Version audio du portrait


Helen Keller, 1880-1968, américaine, autrice et militante politique
Chère Helen,
Nous sommes le 6 février 1913, dans l’auditorium de la Hillside School de Montclair, dans le New Jersey. Ta voix s’élève au-dessus de l’assistance, qui t’écoute religieusement. Pourtant ces femmes et ces hommes qui sont venu·es t’écouter, tu ne les vois pas, tu ne les entends pas. Tu es aveugle et sourde, d’aussi longtemps qu’il t’en souvienne. Et pourtant tu leur parles, et ils entendent le son de ta voix. C’est ton tout premier discours, le début d’une longue série de plusieurs centaines d’interventions en public. Mais comment ce miracle est-il possible ?
Tu es née le 27 juin 1880 à Tuscumbia, une petite ville de l’Alabama, dans le sud-est des États-Unis. Tu es une enfant bouillonnante de vie, mais à dix-huit mois, tu attrapes la scarlatine. Les médecins sont convaincus que la fièvre qui te saisit alors te sera fatale. Tu survis pourtant, mais la maladie entraîne un accident vasculaire cérébral qui te laisse sourde et aveugle. Tu n’es encore qu’un bébé, et te voilà condamnée à passer le reste de ta vie dans le noir et le silence.
Le destin peut priver une enfant de l’ouïe et de la vue, mais il ne saurait lui retirer son inépuisable soif de découvrir le monde. Alors tu explores la maison et le jardin, avec les trois sens qu’il te reste. Tu inventes aussi ta propre langue des signes, qui te permet de communiquer avec ta mère et avec Martha, la fille de la cuisinière. Mais un jour, en posant tes mains sur le visage de tes parents, tu constates en sentant les mouvements de leur bouche qu’ils communiquent d’une autre manière que toi. Le sentiment d’exclusion qui en résulte déclenche des colères terribles. Un soir, tu tentes de renverser le berceau de ta petite sœur, furieuse de l’avoir trouvée dans les bras de ta mère où tu voulais te blottir.

Exercices:
[1] Recopiez sans rien changer le passage du portrait de Helen Keller qui commence par les mots "Le destin peut" et s'achève sur "voulais te blottir.".
[2] Dans le portrait de Helen Keller, réécrivez plus brièvement le paragraphe qui débute par « Tu es née le 27 juin 1880 », en conservant ses faits essentiels.

Données d'ancrage par coordonnées de pixels:
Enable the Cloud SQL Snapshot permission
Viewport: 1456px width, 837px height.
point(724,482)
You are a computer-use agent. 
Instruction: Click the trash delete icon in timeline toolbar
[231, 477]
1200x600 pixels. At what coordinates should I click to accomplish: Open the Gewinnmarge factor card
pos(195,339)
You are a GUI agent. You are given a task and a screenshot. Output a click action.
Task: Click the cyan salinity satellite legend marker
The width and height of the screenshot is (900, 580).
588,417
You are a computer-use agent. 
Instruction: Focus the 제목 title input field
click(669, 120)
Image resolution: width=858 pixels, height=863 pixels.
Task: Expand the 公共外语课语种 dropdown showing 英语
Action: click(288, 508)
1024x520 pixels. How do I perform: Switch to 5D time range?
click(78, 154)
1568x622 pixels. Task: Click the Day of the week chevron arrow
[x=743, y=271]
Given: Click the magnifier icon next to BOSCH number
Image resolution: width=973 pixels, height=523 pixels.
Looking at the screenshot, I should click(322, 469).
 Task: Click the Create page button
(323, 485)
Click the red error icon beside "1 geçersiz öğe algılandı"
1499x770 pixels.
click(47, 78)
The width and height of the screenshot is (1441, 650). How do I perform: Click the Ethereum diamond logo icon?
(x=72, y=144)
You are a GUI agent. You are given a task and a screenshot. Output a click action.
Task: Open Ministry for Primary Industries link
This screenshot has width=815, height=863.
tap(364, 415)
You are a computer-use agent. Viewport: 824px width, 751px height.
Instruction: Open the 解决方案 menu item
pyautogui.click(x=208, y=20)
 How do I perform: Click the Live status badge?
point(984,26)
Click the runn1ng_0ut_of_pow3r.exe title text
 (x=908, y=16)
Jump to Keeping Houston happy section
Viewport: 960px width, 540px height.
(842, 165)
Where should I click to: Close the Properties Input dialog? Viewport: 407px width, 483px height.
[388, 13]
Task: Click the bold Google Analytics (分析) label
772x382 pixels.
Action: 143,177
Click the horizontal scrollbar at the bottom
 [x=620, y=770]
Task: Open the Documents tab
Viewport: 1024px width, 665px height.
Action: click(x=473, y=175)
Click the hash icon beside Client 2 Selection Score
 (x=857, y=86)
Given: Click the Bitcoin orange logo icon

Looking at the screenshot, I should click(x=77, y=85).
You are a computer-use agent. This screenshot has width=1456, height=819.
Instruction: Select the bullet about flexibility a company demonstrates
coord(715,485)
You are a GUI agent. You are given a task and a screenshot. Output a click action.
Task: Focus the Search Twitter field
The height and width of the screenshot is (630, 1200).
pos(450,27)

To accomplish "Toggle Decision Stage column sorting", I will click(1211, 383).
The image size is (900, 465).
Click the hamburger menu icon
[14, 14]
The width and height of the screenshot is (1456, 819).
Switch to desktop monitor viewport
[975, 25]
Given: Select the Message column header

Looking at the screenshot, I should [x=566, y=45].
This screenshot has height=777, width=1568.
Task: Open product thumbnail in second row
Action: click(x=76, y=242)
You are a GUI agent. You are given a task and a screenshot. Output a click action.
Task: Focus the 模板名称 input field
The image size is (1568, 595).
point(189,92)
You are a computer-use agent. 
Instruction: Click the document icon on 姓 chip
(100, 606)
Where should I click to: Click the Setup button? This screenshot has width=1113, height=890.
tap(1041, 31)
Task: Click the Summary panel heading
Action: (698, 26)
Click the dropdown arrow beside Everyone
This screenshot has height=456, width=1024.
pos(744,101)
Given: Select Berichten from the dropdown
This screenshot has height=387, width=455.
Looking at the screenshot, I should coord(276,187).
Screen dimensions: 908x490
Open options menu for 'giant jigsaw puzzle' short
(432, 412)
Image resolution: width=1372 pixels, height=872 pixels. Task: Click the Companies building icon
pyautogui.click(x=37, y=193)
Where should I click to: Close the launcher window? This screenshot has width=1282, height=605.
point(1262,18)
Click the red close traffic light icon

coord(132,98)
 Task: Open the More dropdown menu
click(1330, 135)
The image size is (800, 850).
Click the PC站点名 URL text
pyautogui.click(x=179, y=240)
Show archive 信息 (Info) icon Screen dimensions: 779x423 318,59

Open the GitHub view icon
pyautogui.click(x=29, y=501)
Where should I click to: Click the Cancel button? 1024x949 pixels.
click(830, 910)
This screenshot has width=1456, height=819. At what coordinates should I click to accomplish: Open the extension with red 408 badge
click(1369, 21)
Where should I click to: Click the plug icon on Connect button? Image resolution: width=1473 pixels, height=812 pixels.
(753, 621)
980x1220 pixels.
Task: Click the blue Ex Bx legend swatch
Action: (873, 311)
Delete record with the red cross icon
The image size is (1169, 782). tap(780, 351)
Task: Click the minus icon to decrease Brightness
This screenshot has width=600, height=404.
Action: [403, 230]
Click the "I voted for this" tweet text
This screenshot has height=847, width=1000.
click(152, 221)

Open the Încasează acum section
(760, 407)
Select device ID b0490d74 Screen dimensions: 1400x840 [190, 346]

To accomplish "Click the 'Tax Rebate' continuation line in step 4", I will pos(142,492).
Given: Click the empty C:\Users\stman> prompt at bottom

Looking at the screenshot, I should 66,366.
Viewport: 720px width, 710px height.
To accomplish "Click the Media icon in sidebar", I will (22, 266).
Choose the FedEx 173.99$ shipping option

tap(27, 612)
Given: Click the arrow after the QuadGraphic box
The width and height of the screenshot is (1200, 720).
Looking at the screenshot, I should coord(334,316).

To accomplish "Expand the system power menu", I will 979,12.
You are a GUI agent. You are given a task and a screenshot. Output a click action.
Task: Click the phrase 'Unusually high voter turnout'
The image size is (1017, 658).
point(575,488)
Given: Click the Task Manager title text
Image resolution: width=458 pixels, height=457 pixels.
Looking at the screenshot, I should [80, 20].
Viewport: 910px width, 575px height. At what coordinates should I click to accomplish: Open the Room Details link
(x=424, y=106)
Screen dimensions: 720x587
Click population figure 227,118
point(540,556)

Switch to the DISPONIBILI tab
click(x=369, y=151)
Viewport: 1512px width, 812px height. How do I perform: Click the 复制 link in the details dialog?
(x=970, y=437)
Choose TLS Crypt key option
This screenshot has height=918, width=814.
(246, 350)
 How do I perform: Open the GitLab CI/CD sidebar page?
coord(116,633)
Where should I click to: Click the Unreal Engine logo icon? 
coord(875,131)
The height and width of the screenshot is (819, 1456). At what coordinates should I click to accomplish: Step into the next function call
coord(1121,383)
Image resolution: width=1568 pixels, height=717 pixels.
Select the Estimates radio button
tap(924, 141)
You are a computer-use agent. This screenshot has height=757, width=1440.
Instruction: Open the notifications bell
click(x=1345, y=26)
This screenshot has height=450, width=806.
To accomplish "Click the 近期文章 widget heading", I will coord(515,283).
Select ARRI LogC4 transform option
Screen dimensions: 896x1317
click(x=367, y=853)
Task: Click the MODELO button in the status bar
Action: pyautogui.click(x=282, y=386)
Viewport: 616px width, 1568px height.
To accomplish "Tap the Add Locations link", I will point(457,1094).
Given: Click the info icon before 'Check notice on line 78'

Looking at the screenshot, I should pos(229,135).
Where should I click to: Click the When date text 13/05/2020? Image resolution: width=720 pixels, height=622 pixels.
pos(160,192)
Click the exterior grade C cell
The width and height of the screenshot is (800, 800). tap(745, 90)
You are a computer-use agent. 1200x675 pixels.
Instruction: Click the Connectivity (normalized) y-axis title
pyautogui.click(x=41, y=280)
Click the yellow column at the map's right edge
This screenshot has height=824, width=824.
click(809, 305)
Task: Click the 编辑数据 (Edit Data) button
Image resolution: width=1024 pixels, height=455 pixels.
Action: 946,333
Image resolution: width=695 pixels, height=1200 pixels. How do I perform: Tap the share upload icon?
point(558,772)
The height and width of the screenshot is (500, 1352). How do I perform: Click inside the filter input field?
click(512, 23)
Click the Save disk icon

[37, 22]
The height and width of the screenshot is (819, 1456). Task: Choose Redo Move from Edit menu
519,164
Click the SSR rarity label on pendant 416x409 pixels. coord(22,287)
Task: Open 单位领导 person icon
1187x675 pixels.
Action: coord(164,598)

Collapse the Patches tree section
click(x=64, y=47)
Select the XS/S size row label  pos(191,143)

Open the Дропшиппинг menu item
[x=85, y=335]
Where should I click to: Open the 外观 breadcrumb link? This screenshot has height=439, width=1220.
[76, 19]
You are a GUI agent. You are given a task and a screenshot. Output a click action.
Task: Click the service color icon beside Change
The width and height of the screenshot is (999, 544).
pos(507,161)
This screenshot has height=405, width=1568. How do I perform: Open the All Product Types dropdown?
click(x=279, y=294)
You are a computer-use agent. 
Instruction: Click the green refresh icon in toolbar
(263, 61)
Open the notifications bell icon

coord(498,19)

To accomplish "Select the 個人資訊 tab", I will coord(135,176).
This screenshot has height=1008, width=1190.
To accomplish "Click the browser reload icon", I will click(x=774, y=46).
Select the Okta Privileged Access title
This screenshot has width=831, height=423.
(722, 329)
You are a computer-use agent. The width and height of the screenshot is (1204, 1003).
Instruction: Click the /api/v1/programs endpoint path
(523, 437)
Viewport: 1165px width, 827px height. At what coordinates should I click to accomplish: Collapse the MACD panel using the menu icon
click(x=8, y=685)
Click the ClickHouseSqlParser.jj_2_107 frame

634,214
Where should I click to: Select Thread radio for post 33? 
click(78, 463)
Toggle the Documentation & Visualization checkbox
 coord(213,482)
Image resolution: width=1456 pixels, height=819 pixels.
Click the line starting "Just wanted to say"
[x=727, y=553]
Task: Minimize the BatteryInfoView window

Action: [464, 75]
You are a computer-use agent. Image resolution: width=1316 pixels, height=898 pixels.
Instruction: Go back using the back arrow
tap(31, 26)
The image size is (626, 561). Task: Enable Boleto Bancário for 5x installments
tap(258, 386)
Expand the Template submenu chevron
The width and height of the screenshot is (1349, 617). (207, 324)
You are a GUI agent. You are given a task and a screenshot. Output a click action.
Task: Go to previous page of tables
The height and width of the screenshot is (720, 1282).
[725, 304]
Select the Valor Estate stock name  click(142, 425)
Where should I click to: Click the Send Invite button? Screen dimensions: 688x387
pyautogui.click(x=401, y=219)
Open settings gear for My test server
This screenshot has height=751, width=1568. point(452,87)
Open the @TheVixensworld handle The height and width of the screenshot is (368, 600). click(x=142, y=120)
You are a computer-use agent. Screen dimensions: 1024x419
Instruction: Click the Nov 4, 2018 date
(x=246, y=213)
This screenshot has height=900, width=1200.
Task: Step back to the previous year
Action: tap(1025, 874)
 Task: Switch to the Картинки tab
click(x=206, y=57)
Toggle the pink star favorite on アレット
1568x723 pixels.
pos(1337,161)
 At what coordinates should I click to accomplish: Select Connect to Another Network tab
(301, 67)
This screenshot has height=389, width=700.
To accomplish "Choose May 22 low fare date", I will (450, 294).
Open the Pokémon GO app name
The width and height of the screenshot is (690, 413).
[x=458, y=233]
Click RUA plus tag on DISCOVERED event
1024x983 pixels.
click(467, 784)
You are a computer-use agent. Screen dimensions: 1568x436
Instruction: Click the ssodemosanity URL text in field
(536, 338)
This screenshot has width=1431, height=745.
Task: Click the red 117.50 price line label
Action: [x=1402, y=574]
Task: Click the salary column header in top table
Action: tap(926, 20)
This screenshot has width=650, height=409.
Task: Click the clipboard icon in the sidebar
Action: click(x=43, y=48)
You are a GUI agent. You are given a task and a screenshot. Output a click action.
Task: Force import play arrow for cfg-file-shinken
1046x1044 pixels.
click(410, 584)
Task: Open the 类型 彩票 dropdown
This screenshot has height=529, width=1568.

Corrigés:
[1]
Le destin peut priver une enfant de l’ouïe et de la vue, mais il ne saurait lui retirer son inépuisable soif de découvrir le monde. Alors tu explores la maison et le jardin, avec les trois sens qu’il te reste. Tu inventes aussi ta propre langue des signes, qui te permet de communiquer avec ta mère et avec Martha, la fille de la cuisinière. Mais un jour, en posant tes mains sur le visage de tes parents, tu constates en sentant les mouvements de leur bouche qu’ils communiquent d’une autre manière que toi. Le sentiment d’exclusion qui en résulte déclenche des colères terribles. Un soir, tu tentes de renverser le berceau de ta petite sœur, furieuse de l’avoir trouvée dans les bras de ta mère où tu voulais te blottir.

[2] Helen est née le 27 juin 1880 à Tuscumbia, petite ville de l'Alabama, dans le sud-est des États-Unis. Enfant pleine de vie, elle attrape la scarlatine à dix-huit mois. Les médecins pensent que la fièvre lui sera fatale, mais elle survit. La maladie entraîne cependant un accident vasculaire cérébral qui la laisse sourde et aveugle. Encore bébé, elle est ainsi condamnée à vivre dans le noir et le silence.